Introduction

A significant portion of inhalation agents, which constitute the main components of anaesthetic drug costs (20–25%), are released into the atmosphere via the waste gas system without being metabolized by the patient. The amount of waste gas is directly proportional to the amount of fresh gas flow (FGF)1. All volatile agents have a greenhouse gas effect on the atmosphere, which is highest for desflurane. The total annual global emissions of volatile anaesthetics in 2014 were calculated to be equivalent to the CO2 emissions of one-third of passenger cars in Switzerland, with approximately 80% stemming from desflurane2. For this reason, low flow anaesthesia (LFA) and FGF < 1 L/min have been recommended by anaesthesiologists in recent years to minimize wastage3. During inhalation anaesthesia, LFA improves the dynamics of inhaled anaesthetic gas, increases mucociliary clearance, maintains body temperature, and reduces water loss. Furthermore, according to the 2019 Worldwide Medical Trends Report, inflation in health products increases three times more than in other products4. The use of LFA provides savings of up to 75%5. Thus, LFA is not only beneficial for patients but also economical and environmentally friendly. Similar comments can be made for minimal flow anaesthesia (MFA: 0.25–0.5 L/min). However, the routine use of FGF below 1 L/min is avoided for a variety of reasons, including differences in the concentrations inhaled by the patient and agent concentration in FGF adjusted by the vapourizer, the need for more frequent vapourizer and rotameter adjustments, vapourizer dial setting increment variability, and the risks associated with LFA (accidental hypoxia, hypercapnia, inadequate depth of anaesthesia, and the accumulation of potentially toxic trace gases). By using modern anaesthesia machines with advanced monitoring of respiratory gas concentrations, LFA can be used in almost all patients without increased risk6,7, and automated low flow anaesthesia (ALFA) is easy to use. ALFA has brought LFA within the realm of everyday practice. The use of ALFA obviates the need for frequent vapourizer and FGF adjustments that may distract busy clinicians, especially during the induction period. First, the anaesthesiologist selects a target alveolar concentration (FAt) of inhaled anaesthetic and a target O2%. Next, proprietary software algorithms guide agent and carrier gas administration to attain the targets with the lowest waste8.

O2 consumption can be calculated with a simplified Brody formula (VO = 10 × [BW]¾). However, the simpler estimate of oxygen consumption that has been used is 3–5 mL/kg/min for adults9. According to these calculations, the O2 consumption per minute of a 70 kg adult is approximately 250 mL Therefore, we presumed that 300 mL FGF will be sufficient to meet the O2 requirements of adults and that the lowest FGF that can be practised in the Maquet Flow-i device is 300 mL via the automated gas control (AGC) mode. In our previous study, we showed that 600 mL FGF with AGC can be used without deviating from the safety limit of FiO2:0.4 in donor hepatectomies, and it reduced the costs by 38% compared with 1200 mL FGF with AGC10.

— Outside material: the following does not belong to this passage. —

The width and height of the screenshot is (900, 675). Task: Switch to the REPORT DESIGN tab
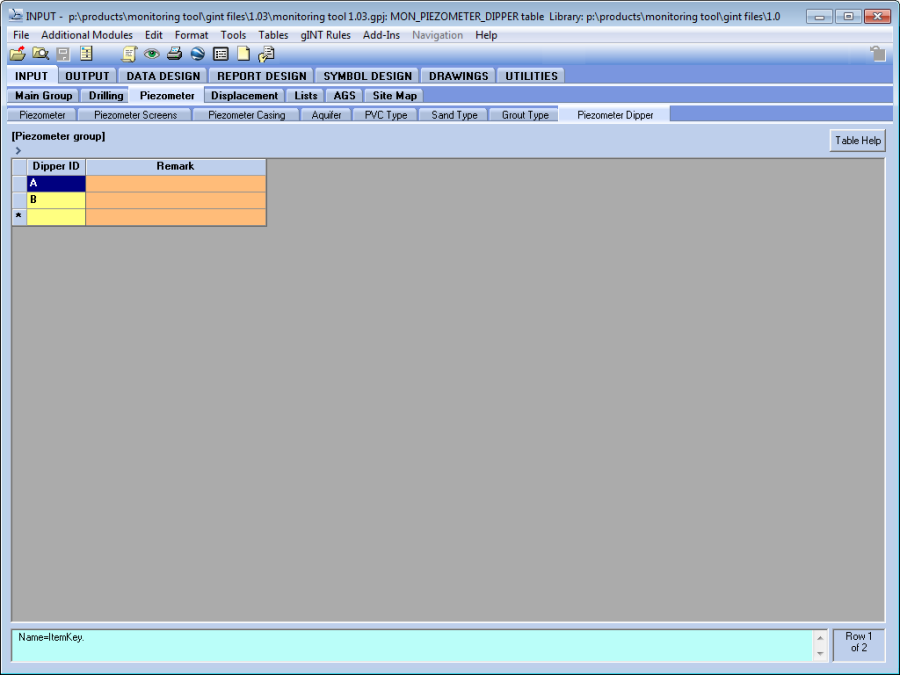point(262,76)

The main purpose of this study was to investigate whether 300 mL of FGF in the AGC mode is applicable and safe in the normoxic range. The second aim was to show that the AGC mode with 300 mL of FGF can provide more economic and ecological benefits than the AGC or manual mode with 600 mL of FGF.

Materials and methods

Similar to our previous study (10), we selected adult patients scheduled for hepatectomy procedures under general anaesthesia who had an American Society of Anesthesiologists (ASA) physical status score of 1–2 with generally similar body weights (BW) to obtain a standardized patient population. The sample size, 20 patients in each group, was calculated to detect a difference in desflurane consumption of 30% with a standard deviation (SD) of ± 4 mL using an alpha level of 0.05 and a power of 0.80.

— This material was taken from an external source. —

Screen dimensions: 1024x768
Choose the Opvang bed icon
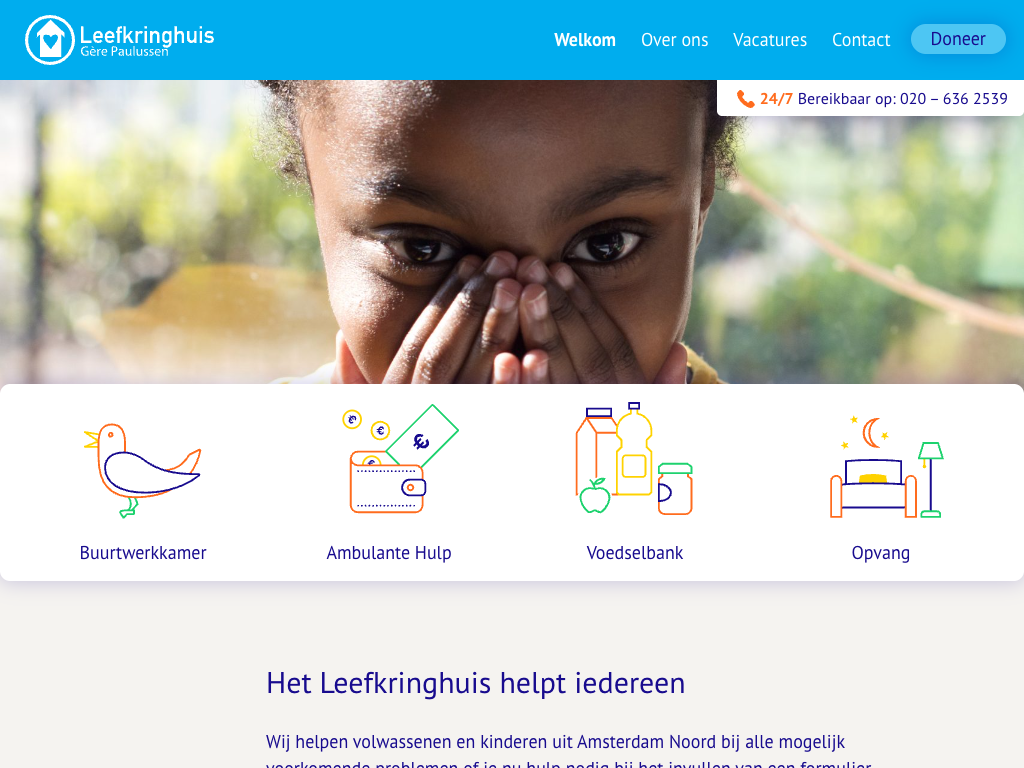click(886, 467)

After ethical approval was received from the institutional review board (Malatya Clinical Research Ethics Committee) for our prospective, sequential, observational cohort study (NCT03465475), sixty hepatectomy patients with informed consent, aged 18–65 years who met the criteria were included in the study at Inonu University between 2020 and 2021 in accordance with the relevant guidelines and regulations. Patients with diabetes mellitus, those who had cardiovascular and pulmonary diseases, those who had a body mass index < 20 or > 30, those who did not want to participate in the study, and those with urgent cases were excluded from the study. Patients undergoing laparoscopic procedures were not included in the study because these procedures could impair oxygenation. An operating room and an anaesthesia machine (Maquet Flow-i 40, Solna, Sweden® anaesthesia machine with a circular breathing system and a 700 mL CO2 absorber canister) were allocated only for this study population, and we chose a sequential design, so we were able to calculate the total consumption of each group precisely. The anaesthesia and surgery teams that worked in the room during the study did not change. No premedications were ordered. The ages, heights, BWs, and sexes of the subjects were recorded. During the operation, electrocardiography (ECG), heart rate (HR/min), systolic arterial pressure (SAP, mmHg), diastolic arterial pressure (DAP, mmHg), mean arterial pressure (MAP, mmHg), peripheral oxygen saturation (SpO2, %), body temperature (°C) (Carescape B650, GE Healthcare, Helsinki, Finland®), Pleth variable index (PVI) (to evaluate intravascular volume status), non-invasive peripheral haemoglobin (SpHb-g/dL), perfusion index (PI), oxygen reserve index (ORI), and patient state index (PSI) (to evaluate level of anaesthesia) (Root; Masimo, Irvine, CA, USA®) were monitored for patient safety. In addition, a regional cerebral oximetry (rSO2L-rSO2R) measurement was made from the left and right frontal regions with the cerebral near-infrared spectroscopy (NIRS) method (INVOS 5100C; Medtronic, MN, USA®). The values were recorded at baseline; after anaesthesia induction; post-intubation; post-intubation plus 10 min; and post-intubation plus 1, 2, 3, 4, 5, and 6 h. Blood gas samples for PaO2 were taken at the beginning of LFA (PO21) and just before LFA was terminated (PO22).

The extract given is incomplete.